Begin with the line that holds "Task: Open the 资金转出PG电子 +81.45 record". Write out every line from there to the end of the listing below, word for word.

===== Data for the task =====

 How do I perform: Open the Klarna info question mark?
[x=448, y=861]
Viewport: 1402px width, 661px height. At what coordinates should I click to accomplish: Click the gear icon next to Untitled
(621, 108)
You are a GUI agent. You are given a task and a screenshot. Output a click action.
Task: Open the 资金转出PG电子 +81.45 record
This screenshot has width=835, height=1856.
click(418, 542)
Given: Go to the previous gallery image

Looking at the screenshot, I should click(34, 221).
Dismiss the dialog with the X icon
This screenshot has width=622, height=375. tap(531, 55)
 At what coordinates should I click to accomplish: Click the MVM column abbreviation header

=====

◆ Exercise solution
Task: Open the 资金转出PG电子 +81.45 record
This screenshot has width=835, height=1856.
click(418, 542)
Given: Go to the previous gallery image

Looking at the screenshot, I should click(34, 221).
Dismiss the dialog with the X icon
This screenshot has width=622, height=375. tap(531, 55)
 At what coordinates should I click to accomplish: Click the MVM column abbreviation header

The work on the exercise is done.